“Pittsburgh is expanding on a remarkably straightforward approach to creating new affordable housing: Force private developers to build it.
On Tuesday, the Pittsburgh City Council unanimously passed an ordinance expanding preexisting requirements that developers include below-market-rate units in their projects to more areas of the city. Now, builders of 20 or more units in Pittsburgh’s Polish Hill and Bloomfield neighborhoods must offer at least 10 percent of those new units at affordable rates to lower-income buyers and renters.
These types of “inclusionary zoning” policies are common across New Jersey, California, and the Washington, D.C., metro area. Supporters argue they ensure that existing residents see some benefit from new, luxury developments going up in their neighborhoods.
“There are imminent developments that could reshape our neighborhood, and we want to be able to preserve a balanced approach to development that ensures people of all income levels can find a home,” said John Rhoades of the Polish Hill Community Association to TribLIVE earlier this month.

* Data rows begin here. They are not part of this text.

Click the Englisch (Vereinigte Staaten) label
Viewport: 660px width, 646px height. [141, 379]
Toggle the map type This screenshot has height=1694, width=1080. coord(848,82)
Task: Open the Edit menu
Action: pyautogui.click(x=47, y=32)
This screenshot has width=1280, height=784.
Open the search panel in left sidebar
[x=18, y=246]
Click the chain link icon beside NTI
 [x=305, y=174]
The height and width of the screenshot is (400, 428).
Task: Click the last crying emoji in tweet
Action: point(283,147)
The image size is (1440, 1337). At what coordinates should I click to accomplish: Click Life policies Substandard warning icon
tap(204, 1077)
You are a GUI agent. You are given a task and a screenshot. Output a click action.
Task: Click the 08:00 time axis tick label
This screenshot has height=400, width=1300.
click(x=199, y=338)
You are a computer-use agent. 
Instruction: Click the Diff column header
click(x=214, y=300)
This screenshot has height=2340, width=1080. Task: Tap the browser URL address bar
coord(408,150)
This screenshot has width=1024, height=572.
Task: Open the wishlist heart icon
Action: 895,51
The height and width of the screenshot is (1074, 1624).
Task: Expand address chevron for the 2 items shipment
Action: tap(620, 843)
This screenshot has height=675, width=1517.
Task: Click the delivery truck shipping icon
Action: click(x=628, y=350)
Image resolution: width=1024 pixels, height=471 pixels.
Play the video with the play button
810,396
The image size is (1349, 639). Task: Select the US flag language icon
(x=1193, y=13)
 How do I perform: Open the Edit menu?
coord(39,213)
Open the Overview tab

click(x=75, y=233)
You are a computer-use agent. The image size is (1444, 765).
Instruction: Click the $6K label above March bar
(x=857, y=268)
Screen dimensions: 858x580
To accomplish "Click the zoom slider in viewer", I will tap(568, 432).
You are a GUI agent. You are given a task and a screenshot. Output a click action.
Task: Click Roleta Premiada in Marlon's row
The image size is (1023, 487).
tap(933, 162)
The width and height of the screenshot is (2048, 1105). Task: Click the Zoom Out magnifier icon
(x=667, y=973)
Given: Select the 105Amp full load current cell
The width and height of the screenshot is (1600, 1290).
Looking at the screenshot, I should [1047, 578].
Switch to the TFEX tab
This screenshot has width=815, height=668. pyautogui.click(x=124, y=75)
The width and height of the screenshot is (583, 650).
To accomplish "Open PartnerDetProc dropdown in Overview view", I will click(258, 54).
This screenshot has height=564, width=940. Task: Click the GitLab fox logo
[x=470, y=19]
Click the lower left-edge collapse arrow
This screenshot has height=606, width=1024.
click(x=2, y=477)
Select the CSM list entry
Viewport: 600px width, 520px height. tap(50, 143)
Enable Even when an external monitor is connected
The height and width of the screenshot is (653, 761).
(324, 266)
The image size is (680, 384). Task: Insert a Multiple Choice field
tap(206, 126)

Critics of inclusionary zoning say that even the best-designed policies have a poor record of creating new housing while raising overall housing costs. The theory is that developers raise rents on market-rate units to cover the lost revenue from the discounted, affordable apartments they’re required to build.
“It effectively becomes taxation on housing,” says Jim Eichenlaub, executive director of the Builders Association of Metropolitan Pittsburgh, to Reason. “You’re taxing those other units to pay for the subsidy.” Eichenlaub adds that if the market couldn’t support those higher rents, then the project probably wouldn’t have been built in the first place.”